“快追!别让他们跑了!”
追兵的叫嚷,顺着风传过来。
“走!”沈重压低声音,嗓子火辣辣的。
没人敢耽搁,胡乱辨了个方向,一头扎进了黑黢黢的密林。
身后,火把的光亮扭曲,越来越近,死死咬着不放。
这一宿,谁也别想安生。
天边泛白,晨曦勉强撕开一角夜幕。
沈重他们这才算暂时摆脱了追兵,躲进一个不起眼的山谷。
队伍里,能站着的,只剩下沈重、沈福、赵掌事,还有钱通派来的那个汉子。
人人带伤,血迹泥污糊了一身,狼狈。
其余的人,都交代在了昨夜。
钱通那边,折损得不成样子。沈家自己的人,也去了大半。
沈重背靠粗糙老树,胸膛剧烈起伏,大口吸着带露水气的晨风。
后背旧伤撕裂,疼得钻心。
他怀里紧紧抱着紫檀木箱子,箱角磕破。
他布满血丝的眸子,跳动着两簇冰冷的火焰。
东西还在。
但这代价,他娘的,太大了!
夜府城窄巷深处,小宅窗户用厚布遮得严实。
沈重歪靠冰凉太师椅上,脸色惨白。
胳膊新添的刀伤草草包扎,血水还是渗出,火烧火燎地疼。
紫檀木箱子搁在他手边矮几上。
沈福和赵掌事低眉顺眼杵在一旁。
昨晚一仗,钱通的人,加上沈家自己伙计,活下来的,哪个身上没几道口子。
“少爷,那些兄弟们……”沈福喉咙哽咽,话到嘴边又咽下,重重吸了吸鼻子。
沈重费力抬手,声音沙哑,却带着不容置喙的决绝。
“牺牲的兄弟,我沈重,一个不忘。
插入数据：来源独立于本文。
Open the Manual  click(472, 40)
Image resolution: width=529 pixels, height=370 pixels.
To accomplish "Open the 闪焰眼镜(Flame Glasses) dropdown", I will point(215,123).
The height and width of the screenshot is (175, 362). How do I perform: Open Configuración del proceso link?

”
“他们的血,断不会白流!”
屋里静得掉根针都听得见。
钱通搓手,在屋里来回转圈,那张平日里总是堆着笑的脸,此刻皱得跟苦瓜似的。
“我的沈老弟哎!你这回,可把天都捅了个窟窿!”
他一跺脚,压低声音:“黄建柏跟李定海那两条疯狗,现在怕是满城撒开人,恨不得掘地三尺也要把你揪出来!”
“我这小破庙,往后……怕是真供不起你这尊大佛了哟!”钱通唉声叹气,愁得头发快白了。